Work to be completed:
Could you render the listing as a two-column Markdown table headed "Index" and "Content"? Begin at the line that has "You are a computer-use agent.", stop after the line that has "(x=129, y=24)", number each line in order, and skip blank lines.

Data entries:
○ ○ ○ ○

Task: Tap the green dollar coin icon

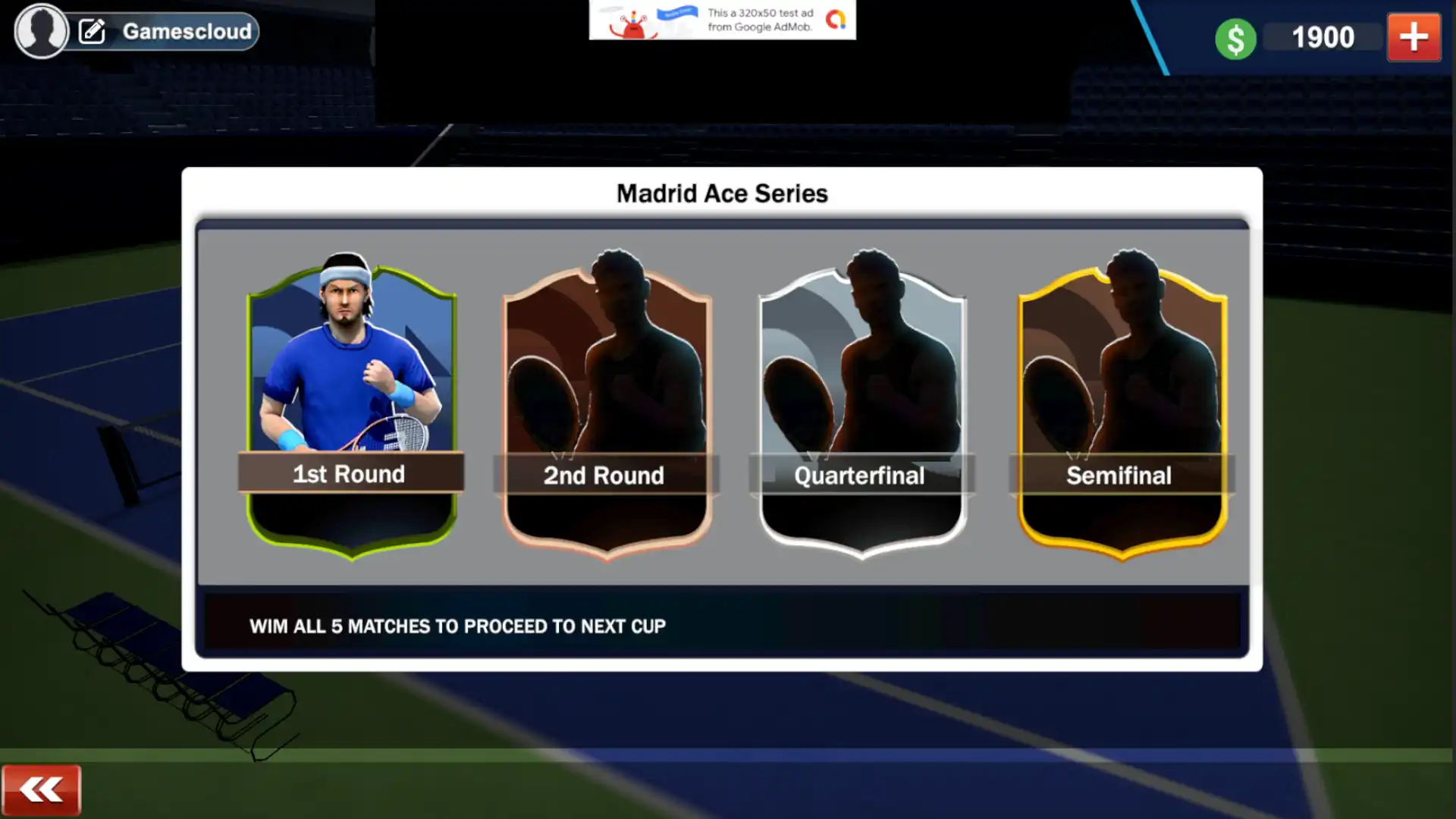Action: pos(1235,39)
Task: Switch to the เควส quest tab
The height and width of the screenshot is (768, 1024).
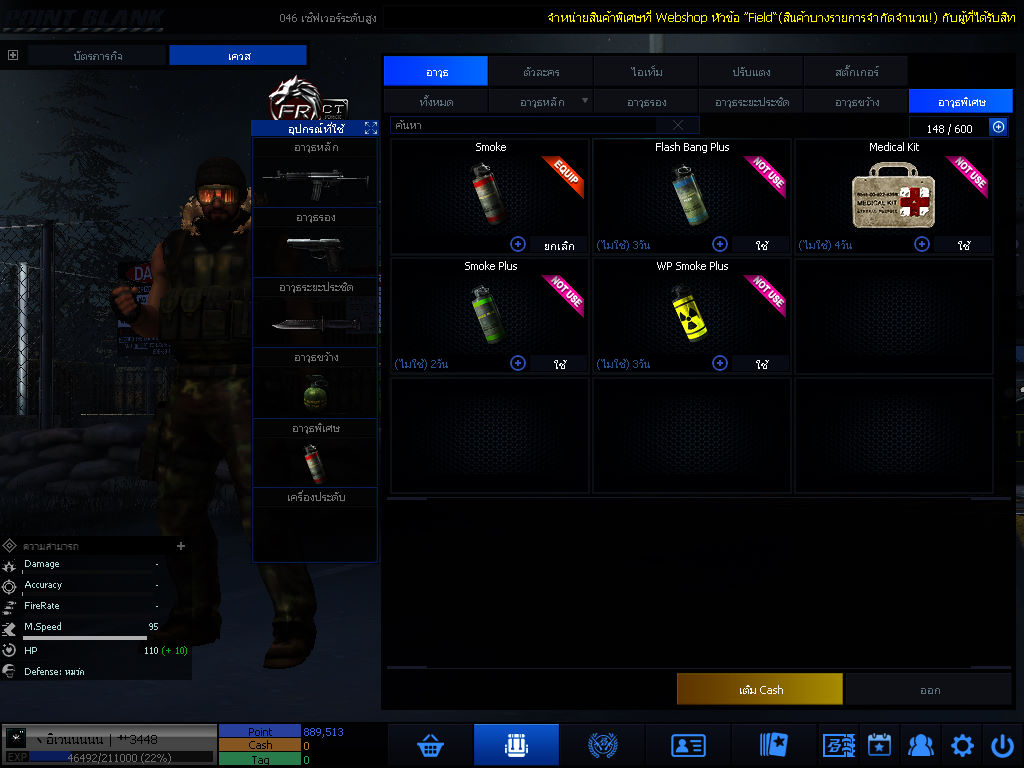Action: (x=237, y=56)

○ ○ ○ ○

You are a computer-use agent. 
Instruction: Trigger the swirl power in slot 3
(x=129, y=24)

○ ○ ○ ○

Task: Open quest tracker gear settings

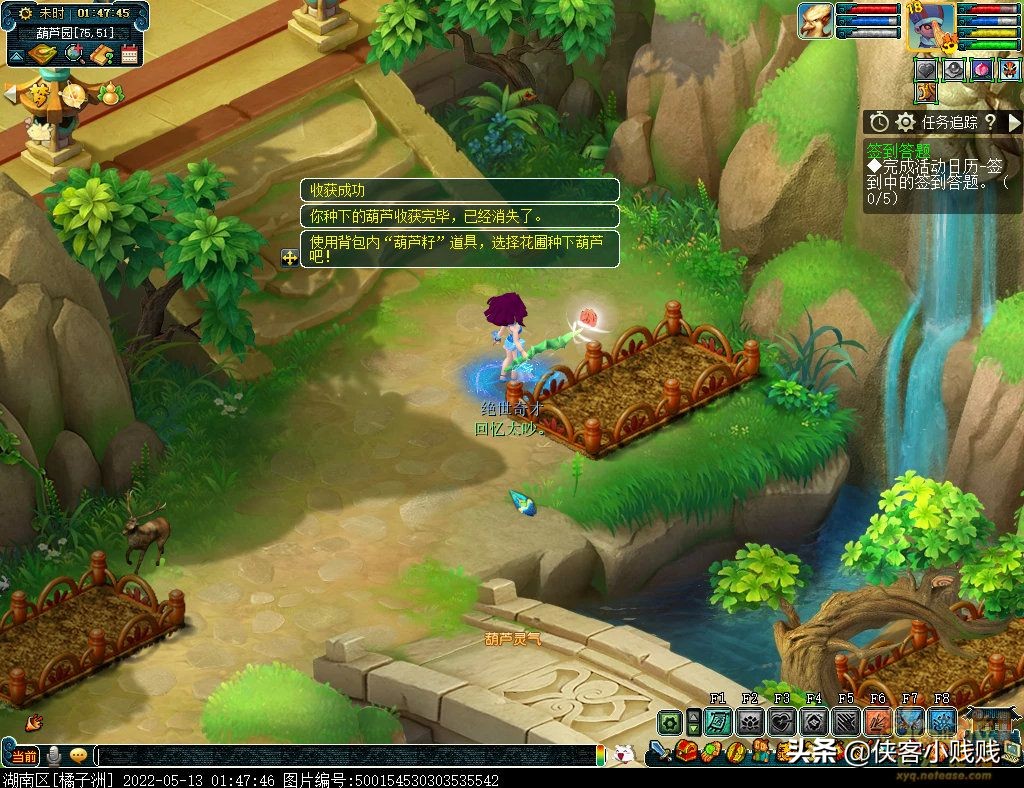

○ ○ ○ ○

Answer to this task:
| Index | Content |
|---|---|
| 1 | You are a computer-use agent.  |
| 2 | Instruction: Trigger the swirl power in slot 3 |
| 3 | (x=129, y=24) |